### SUPPLIED TEXT

start

SEC Approves Measures to Strengthen Oversight of Credit Rating Agencies

Dec 3, 2008 SEC Press Release

Washington, D.C., Dec. 3, 2008 — The Securities and Exchange Commission today approved a series of measures to increase transparency and accountability at credit rating agencies, and ensure that firms provide more meaningful ratings and greater disclosure to investors.

The new measures impose additional requirements on credit rating agencies, whose ratings of residential mortgage-backed securities backed by subprime mortgage loans and of collateralized debt obligations linked to subprime loans contributed to the recent turmoil in the credit markets. The SEC also proposed additional measures related to transparency and competition concerning credit rating agencies. The SEC’s actions were informed by the agency’s extensive 10-month examination of three major credit rating agencies that found significant weaknesses in ratings practices.

“These comprehensive rules touch every aspect of the credit rating process – from conflicts of interest, to publication of ratings methodologies, to disclosure of ratings track records,” said SEC Chairman Christopher Cox. “The SEC’s examinations of credit rating agencies uncovered serious deficiencies that these rules will address, so that investors and markets will have better information to guide investment decisions.”

end

(Entries showing where items appear)
start

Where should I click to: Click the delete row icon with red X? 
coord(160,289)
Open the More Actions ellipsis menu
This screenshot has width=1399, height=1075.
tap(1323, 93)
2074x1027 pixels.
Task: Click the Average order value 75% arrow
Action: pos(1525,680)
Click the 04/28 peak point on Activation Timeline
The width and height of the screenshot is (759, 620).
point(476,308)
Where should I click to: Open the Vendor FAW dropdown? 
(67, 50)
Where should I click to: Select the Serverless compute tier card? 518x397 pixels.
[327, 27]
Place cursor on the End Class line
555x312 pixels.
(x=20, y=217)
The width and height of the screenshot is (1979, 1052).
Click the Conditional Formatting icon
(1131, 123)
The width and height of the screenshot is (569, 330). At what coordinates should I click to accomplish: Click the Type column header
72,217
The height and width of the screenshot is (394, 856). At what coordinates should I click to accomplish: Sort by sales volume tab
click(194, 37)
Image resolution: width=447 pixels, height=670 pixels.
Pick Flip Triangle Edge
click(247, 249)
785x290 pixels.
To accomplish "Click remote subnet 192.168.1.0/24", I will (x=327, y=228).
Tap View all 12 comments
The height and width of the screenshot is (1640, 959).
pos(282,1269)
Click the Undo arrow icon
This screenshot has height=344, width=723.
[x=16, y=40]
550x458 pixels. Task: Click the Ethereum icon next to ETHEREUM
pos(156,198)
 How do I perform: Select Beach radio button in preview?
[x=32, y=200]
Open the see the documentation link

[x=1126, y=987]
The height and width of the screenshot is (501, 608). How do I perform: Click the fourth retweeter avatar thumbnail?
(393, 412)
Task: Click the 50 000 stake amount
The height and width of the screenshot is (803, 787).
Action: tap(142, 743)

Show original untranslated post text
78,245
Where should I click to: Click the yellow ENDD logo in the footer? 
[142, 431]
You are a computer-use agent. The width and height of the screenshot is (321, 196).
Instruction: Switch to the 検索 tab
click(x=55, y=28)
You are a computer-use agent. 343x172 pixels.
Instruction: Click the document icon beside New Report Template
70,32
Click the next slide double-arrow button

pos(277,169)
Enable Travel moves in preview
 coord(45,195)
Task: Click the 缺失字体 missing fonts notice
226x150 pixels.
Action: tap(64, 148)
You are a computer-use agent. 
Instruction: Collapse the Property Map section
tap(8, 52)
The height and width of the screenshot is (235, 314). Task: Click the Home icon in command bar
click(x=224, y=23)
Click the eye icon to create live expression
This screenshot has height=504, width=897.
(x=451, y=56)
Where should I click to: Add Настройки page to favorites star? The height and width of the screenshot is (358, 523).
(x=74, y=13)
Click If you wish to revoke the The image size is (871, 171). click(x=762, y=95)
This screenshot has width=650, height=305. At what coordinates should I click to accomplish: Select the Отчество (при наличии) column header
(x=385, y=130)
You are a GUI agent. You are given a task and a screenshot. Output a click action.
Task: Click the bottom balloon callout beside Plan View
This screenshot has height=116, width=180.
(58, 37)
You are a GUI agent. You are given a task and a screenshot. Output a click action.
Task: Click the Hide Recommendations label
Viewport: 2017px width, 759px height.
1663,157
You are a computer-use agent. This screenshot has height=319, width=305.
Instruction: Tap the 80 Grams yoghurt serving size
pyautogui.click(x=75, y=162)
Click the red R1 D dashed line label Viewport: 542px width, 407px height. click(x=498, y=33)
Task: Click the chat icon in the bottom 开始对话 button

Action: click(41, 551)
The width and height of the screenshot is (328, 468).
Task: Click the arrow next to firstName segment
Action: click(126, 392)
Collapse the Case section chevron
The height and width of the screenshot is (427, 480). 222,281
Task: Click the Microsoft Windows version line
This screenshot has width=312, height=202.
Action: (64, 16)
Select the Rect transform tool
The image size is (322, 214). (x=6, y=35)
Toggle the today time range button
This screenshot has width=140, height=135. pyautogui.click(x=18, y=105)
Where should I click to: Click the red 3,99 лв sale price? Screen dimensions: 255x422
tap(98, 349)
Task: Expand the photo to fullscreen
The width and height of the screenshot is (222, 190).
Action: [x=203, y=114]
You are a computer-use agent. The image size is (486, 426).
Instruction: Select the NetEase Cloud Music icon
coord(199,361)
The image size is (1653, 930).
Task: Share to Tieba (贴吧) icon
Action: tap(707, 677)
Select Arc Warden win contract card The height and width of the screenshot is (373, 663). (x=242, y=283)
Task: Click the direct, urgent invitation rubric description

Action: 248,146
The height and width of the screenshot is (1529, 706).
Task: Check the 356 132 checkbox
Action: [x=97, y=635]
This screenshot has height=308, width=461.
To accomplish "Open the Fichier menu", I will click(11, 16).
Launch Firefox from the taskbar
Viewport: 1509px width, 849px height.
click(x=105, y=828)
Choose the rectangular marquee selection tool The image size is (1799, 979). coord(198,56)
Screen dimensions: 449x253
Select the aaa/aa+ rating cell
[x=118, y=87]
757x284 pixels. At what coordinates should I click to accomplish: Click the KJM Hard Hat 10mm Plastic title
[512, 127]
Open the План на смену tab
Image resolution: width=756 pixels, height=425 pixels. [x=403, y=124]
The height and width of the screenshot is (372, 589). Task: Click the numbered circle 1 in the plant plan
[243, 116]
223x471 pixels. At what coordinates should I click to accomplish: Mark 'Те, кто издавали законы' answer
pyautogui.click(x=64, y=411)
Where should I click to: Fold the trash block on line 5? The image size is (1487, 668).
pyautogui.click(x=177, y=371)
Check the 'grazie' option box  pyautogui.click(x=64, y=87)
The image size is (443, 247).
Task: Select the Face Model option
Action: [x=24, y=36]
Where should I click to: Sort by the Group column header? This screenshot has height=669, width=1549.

end

### DIRECTION
Continue the press release about the SEC's new rules for credit rating agencies, picking up after its last sentence. None of these lines is needed.

### THE REPLY
This is the second set of credit rating agency reforms since the SEC received its new regulatory authority from Congress to register and oversee credit rating agencies. The initial rules were implemented by the Commission under the Credit Rating Agency Reform Act in June 2007. The regulatory program established through the Credit Rating Agency Reform Act allows the SEC to promulgate rules regarding public disclosure, recordkeeping and financial reporting, and substantive requirements to ensure that credit rating agencies conduct their activities with integrity and impartiality.

Public comments on the new proposed amendments must be received by the Commission within 45 days after their publication in the Federal Register.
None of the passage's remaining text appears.